Que Mad Men es la crónica de un desencanto lo sabemos desde los primeros títulos de crédito. Un tipo que se precipita al vacío en un bosque de neones y promesas de belleza perpetua. La gran mentira. No obstante, lo fascinante de Don Draper es que siempre consigue caer de pie, aunque sea de espaldas a la verdad y envuelto en el humo de la impostura. Son los años sesenta y Camelot aún mantiene la promesa de su embrujo: el gran sueño americano.

No obstante, si Mad Men ha sido una de las grandes series de esta era que se ha dado en llamar la tercera edad dorada de la televisión, ha sido no solo por su fondo, sino también por su forma. Con su elegancia y su carisma, la serie de Matthew Weiner ha remozado las claves visuales del melodrama clásico, ofreciendo una mezcla de Douglas Sirk y John Cheever.

Ese estatus de televisión de calidad se habilita con una puesta en escena donde en muchas ocasiones los silencios tienen más fuerza que el diálogo, donde una mirada puede esconder un mundo en llamas y donde la estética de la reacción se impone a la ética de la acción. Tanto detallismo animó a los espectadores a auscultar cada plano en busca de sentido. Y aquí es donde la cultura popular entra explícitamente en Mad Men, vitaminando los significados con un diálogo implícito con las obras que aparecen. Puede ser la psicodélica melodía del «Tomorrow Never Knows» de The Beatles, la proyección en cine de «El planeta de los simios» o un diálogo en torno al significado de un Rothko.

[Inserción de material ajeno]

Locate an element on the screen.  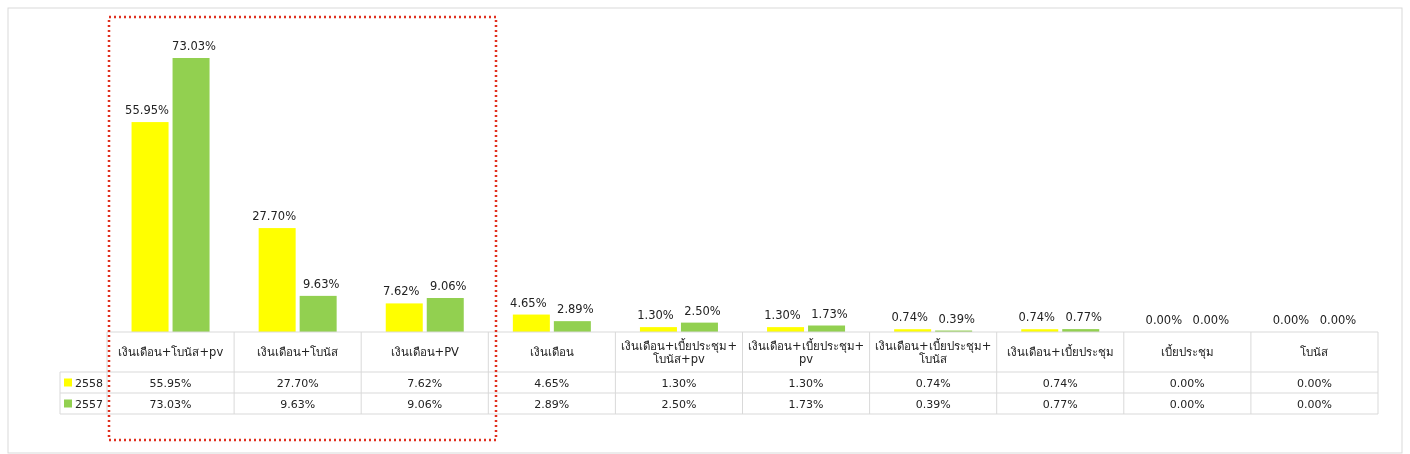
data-label: 1.73% is located at coordinates (806, 404).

Pero también llaman la atención las fértiles alusiones a la literatura. La Librería Pública de Nueva York compiló las 25 obras que los personajes aparecen leyendo en algún momento de las siete temporadas de Mad Men. Hay todo tipo de géneros y autores, pero aquí aprovecharemos para destacar cómo un libro puede ensanchar el alcance dramático del personaje que lo lee.

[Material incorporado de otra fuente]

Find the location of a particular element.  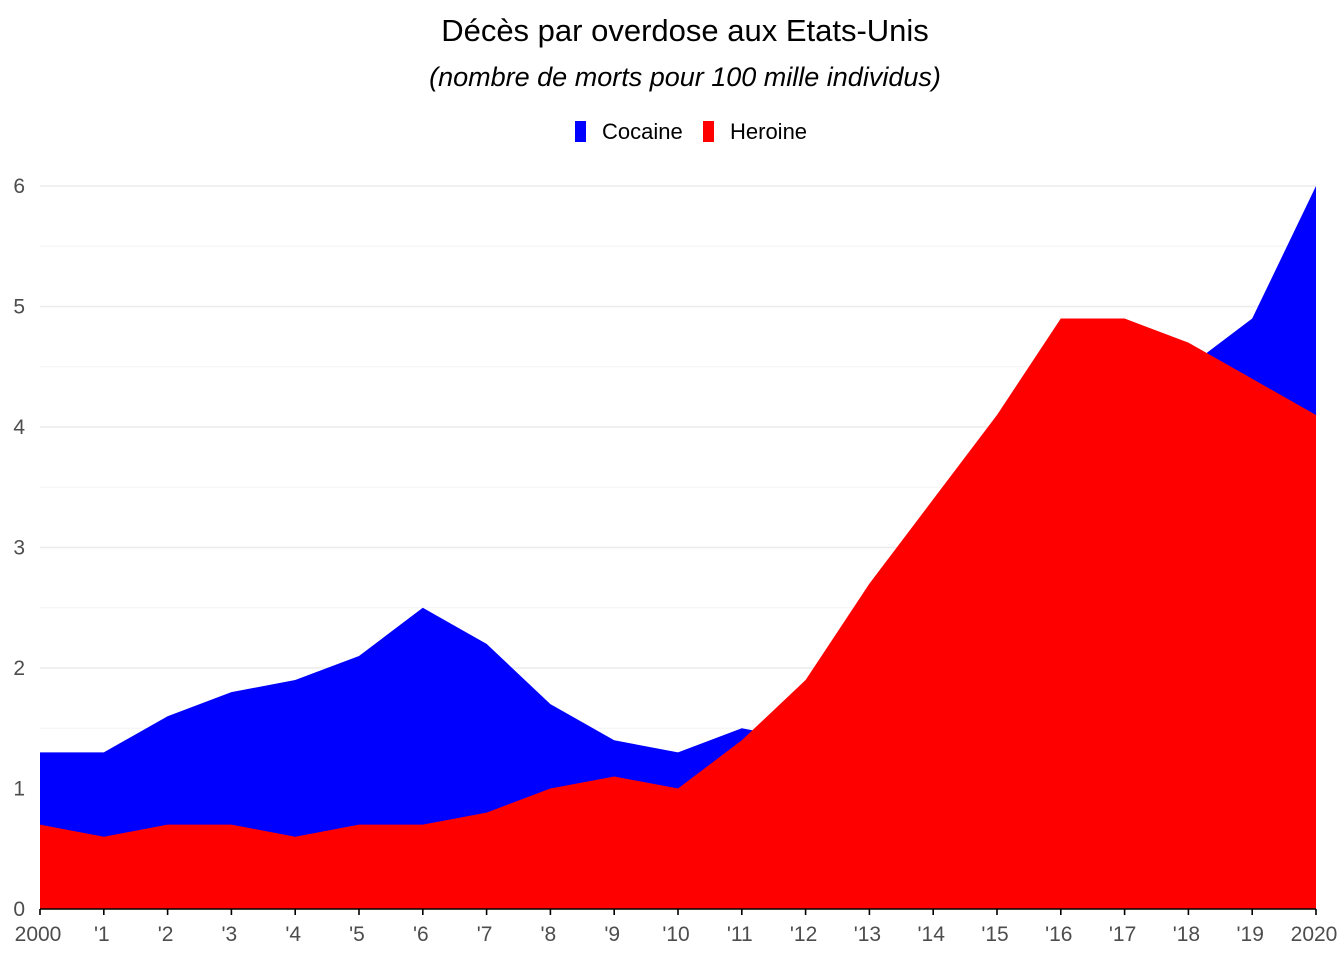

x-tick-label: '18 is located at coordinates (1186, 934).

Los libros qué más han influido a la serie

Casi todos los personajes lo hacen. En unas ocasiones, las páginas simplemente refuerzan la idea general de un personaje: el afable Bert Cooper, uno de los jefes de la exitosa empresa, se solaza con La rebelión de Atlas, esa novela filosófica de la muy liberal Ayn Rand. En otras, la densidad semántica requiere más trabajo de desbroce: la joven Sally Draper anda sumergida en La semilla del diablo, la mítica novela de Ira Levin que Polanski inmortalizó en el cine. Las posibilidades del paralelismo entre una madre que lleva en sus entrañas al hijo de Belcebú y la hija de un matrimonio destrozado por las mentiras de un padre mujeriego son tantas y tan retorcidas que no cabrían en esta página. Pero así se condensa la grandeza de Mad Men: en sus múltiples niveles de interpretación.

 

 

No obstante, quien más lee es Don Draper, obviamente. Por ejemplo, aparece al inicio de esa misma sexta temporada recitando pasajes del «Infierno» de La divina comedia en Hawai. Anticipaba así cómo, por enésima vez, tocaría fondo… para intentar agarrarse por penúltima vez a la redención. Es la tragedia del personaje, ese que en otro célebre momento lee El espía que surgió del frío, una novela de espías del recientemente fallecido John Le Carré. El paralelismo es nítido: Draper es, también, una máscara, un enigma, un antifaz para obtener beneficios. Pero, ¿qué queda, entonces, del hombre? Esa es la gran pregunta que se hace una y otra vez esta serie desde el Olimpo de los clásicos televisivos.